Swedish television presenter (1972–2023)

Patrick Sven Grimlund (29 May 1972 – 8 January 2023) was a Swedish economic advisor and television personality, best known for participating in the TV3 show Lyxfällan.

==Biography==
===Studies and work===
Patrick Grimlund studied and graduated with a degree in economics at the Richmond University in London in 1997. Between 2006 and 2007, Grimlund studied at Stockholm University, and graduated with a degree in corporate economics. He focused on leadership coaching and economic advisor. In 2008, Grimlund was a writer for the Civilekonomernas magazine Civilekonomen. He was also a lecturer, for his coaching and economic advisor knowledge. In 2008, he started Grimgold consulting AB. In 2010, Grimlund was the co-founder of the company Coaching i näringslivet.

**DATA EXTRACTS**
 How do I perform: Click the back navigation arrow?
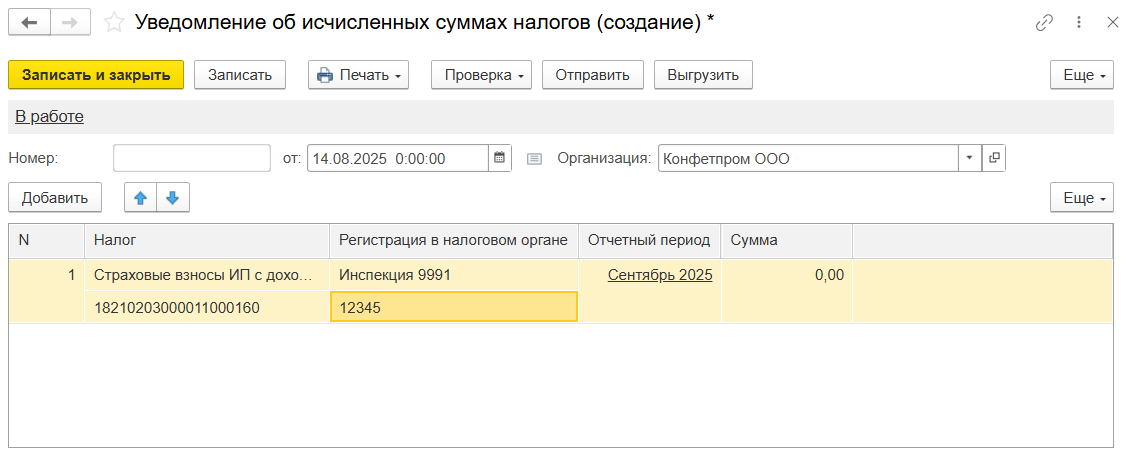29,21
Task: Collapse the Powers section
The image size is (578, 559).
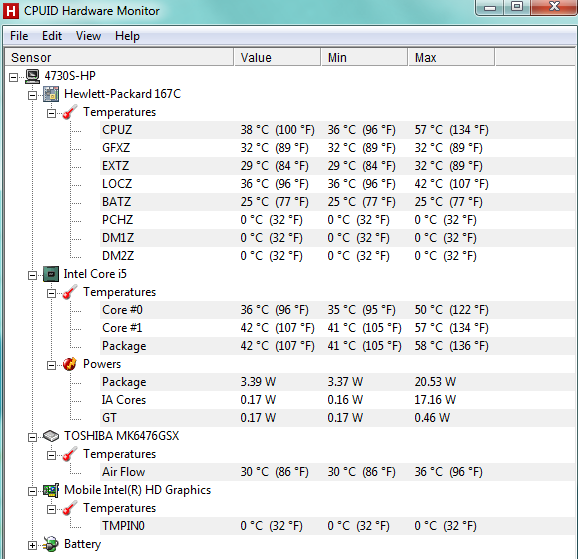Action: point(51,365)
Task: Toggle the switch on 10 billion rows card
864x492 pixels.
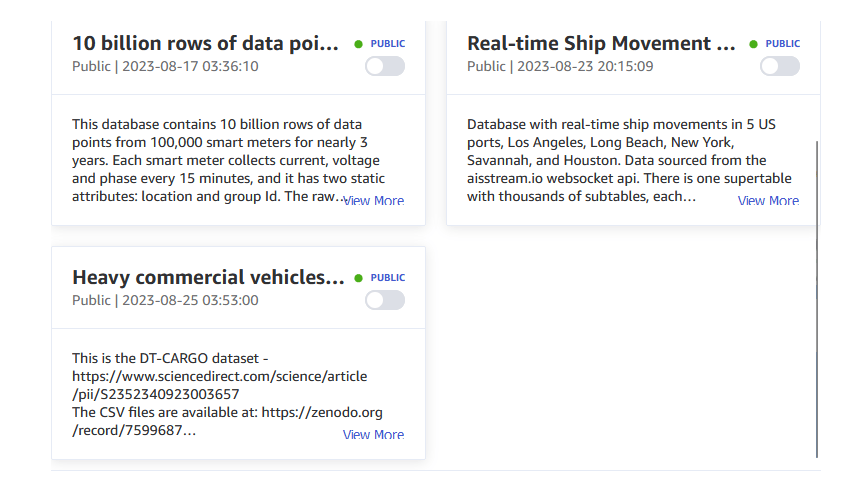Action: (385, 66)
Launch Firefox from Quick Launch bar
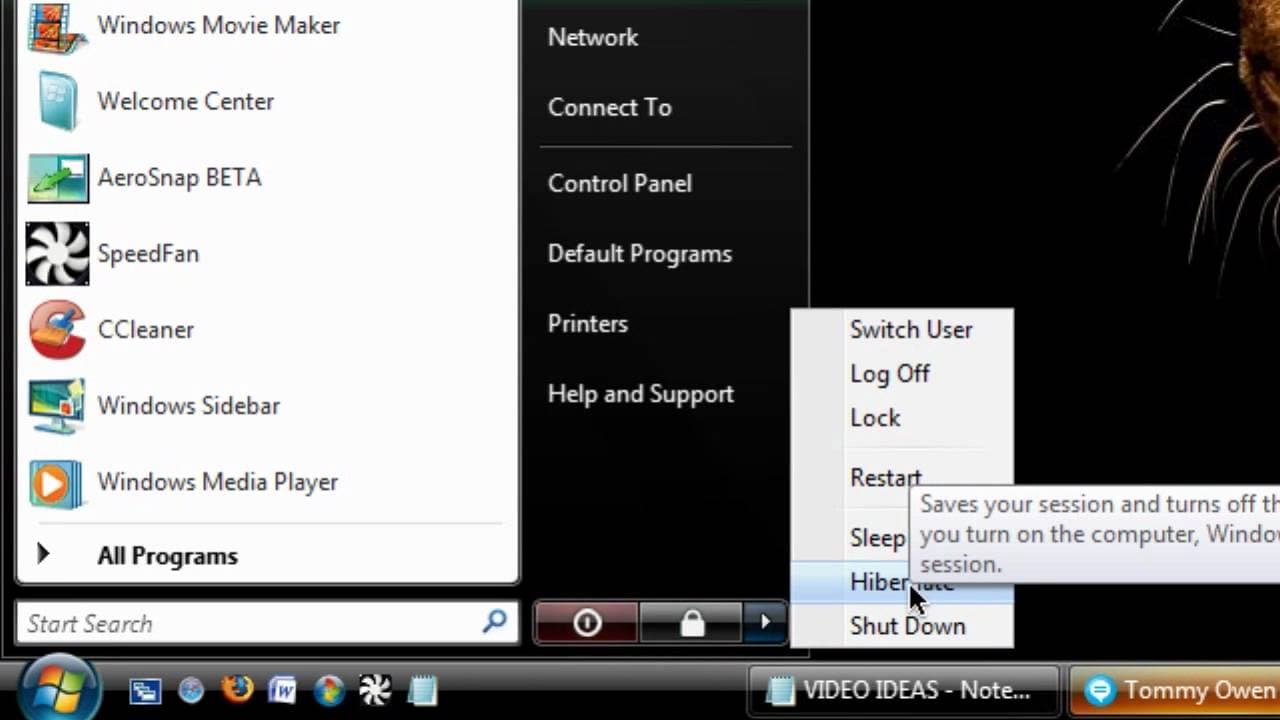 (233, 690)
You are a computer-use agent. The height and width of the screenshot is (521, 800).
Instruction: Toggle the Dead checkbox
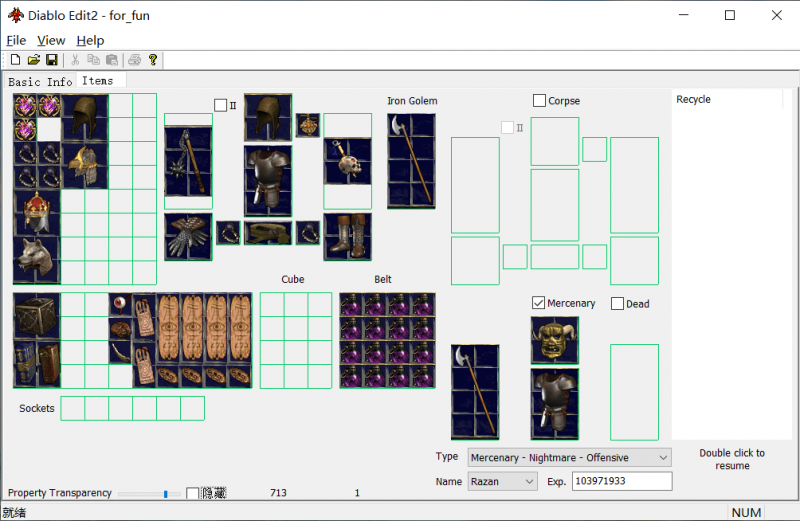pos(617,304)
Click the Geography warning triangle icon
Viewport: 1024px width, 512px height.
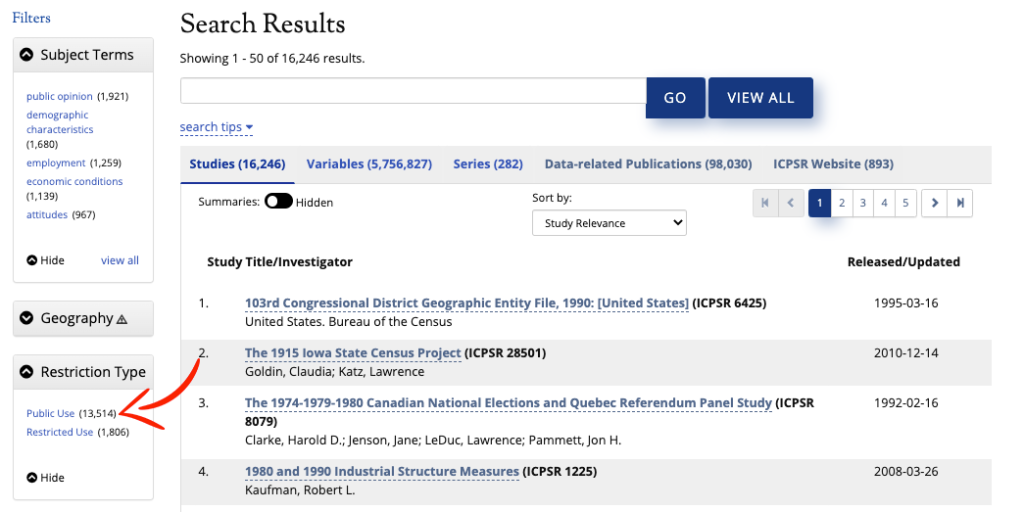pos(122,319)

**TASKS TO PERFORM**
a – According to the biography of Patrick Grimlund, in what year did he start Grimgold consulting AB?
b – Carry on the biography of Patrick Grimlund, picking up right after its final sentence.

**RESULTS BY TASK**
a – 2008

b –
===Television work===
In 2010 and 2017, Patrick Grimlund was a presenter and economic advisor for the TV3 show Lyxfällan along with Magnus Hedberg. In 2015, he was the presenter for the Swedish version of Dragons Den for TV8.

In 2011, Grimlund participated as a celebrity in the cancer gala the Pink Ribbon gala broadcast on TV3. And in 2013, he was a guest on the Alex Schulman talkshow Schulman show for Aftonbladet-TV.

==Personal life and death==
Grimlund was from 2013 and until his death married to Sara Grimlund, born Goldensohn. The couple had three children. Grimlund also had a son from a previous marriage.

Patrick Grimlund died after a car crash incident near Mariefred, on 8 January 2023, at the age of 50.